I didn't select "Issue Comment" because I'm not sure it'd be useful. To judge from https://github.com/systemd/systemd/pull/11045, the hook has started to deliver :-)

[mrc0mmand]

So, thanks to collaboration with Brian we now have a working CentOS CI without workarounds. As the next step I'll sort out artifact exporting, so the logs can be properly investigated in case of failure.

[mrc0mmand]

I was working on the artifact exporting, but stumbled upon an issue with permissions (which got fixed by Brian). In the meanwhile I set up a CI for this repository, so we don't have to manually test every change, see https://github.com/systemd/systemd-centos-ci/pull/24 and https://github.com/systemd/systemd-centos-ci/pull/25.

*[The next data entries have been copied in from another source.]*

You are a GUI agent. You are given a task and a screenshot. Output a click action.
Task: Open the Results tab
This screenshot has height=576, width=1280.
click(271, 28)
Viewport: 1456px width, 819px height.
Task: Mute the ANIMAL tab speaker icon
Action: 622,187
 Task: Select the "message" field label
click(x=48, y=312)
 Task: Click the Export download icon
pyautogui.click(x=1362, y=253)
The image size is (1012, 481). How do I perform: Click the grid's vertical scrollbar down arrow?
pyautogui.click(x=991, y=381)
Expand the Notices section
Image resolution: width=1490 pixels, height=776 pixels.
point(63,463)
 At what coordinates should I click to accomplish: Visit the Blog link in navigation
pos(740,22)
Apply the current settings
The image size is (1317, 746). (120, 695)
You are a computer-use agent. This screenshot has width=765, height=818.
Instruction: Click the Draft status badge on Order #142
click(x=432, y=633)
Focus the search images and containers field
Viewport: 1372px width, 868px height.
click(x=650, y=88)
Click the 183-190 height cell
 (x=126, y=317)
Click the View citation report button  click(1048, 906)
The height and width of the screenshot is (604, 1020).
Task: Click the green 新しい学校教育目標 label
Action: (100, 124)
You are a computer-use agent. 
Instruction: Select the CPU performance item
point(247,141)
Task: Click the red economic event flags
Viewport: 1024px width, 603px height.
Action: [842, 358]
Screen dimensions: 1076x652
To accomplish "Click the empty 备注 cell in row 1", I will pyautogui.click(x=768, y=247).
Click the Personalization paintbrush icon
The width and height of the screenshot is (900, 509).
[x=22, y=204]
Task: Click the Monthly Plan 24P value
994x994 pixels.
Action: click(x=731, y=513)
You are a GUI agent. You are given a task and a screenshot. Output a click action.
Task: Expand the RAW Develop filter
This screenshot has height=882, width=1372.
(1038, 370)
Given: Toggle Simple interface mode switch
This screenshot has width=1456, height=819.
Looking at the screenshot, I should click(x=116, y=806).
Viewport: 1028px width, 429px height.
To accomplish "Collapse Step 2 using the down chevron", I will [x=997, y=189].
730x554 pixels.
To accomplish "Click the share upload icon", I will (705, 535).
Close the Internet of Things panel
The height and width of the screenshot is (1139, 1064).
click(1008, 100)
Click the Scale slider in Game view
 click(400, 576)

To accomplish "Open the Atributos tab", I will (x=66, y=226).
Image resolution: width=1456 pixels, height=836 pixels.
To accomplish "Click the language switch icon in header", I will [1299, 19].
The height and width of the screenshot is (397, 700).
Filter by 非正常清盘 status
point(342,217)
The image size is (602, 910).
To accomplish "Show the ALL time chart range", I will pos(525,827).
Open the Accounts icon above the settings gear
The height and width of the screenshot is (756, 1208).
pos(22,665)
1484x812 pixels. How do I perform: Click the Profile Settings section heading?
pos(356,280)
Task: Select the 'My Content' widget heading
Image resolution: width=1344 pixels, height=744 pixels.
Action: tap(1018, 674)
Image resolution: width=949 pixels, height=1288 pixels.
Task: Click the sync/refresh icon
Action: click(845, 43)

Hopefully the artifact exporting should be up tomorrow.

[mrc0mmand]

Quick update:

• artifacts are now stored directly in Jenkins using the internal artifact machinery (https://github.com/systemd/systemd-centos-ci/pull/27)
• the integration test suite under KVM is almost ready to be deployed, one test keeps failing (https://github.com/systemd/systemd/issues/11173)
• we got another two Jenkins executors, which should help during review periods (https://bugs.centos.org/view.php?id=15579)
• in some cases the machine won't boot after a reboot, needs further investigation with dracut crypt SSH

[mrc0mmand]

I'd say the main goal of this issue was successfully achieved - the CentOS CI is working and delivering results. I'm going to close this issue and move any outstanding issues to a new one, to keep things easier to follow.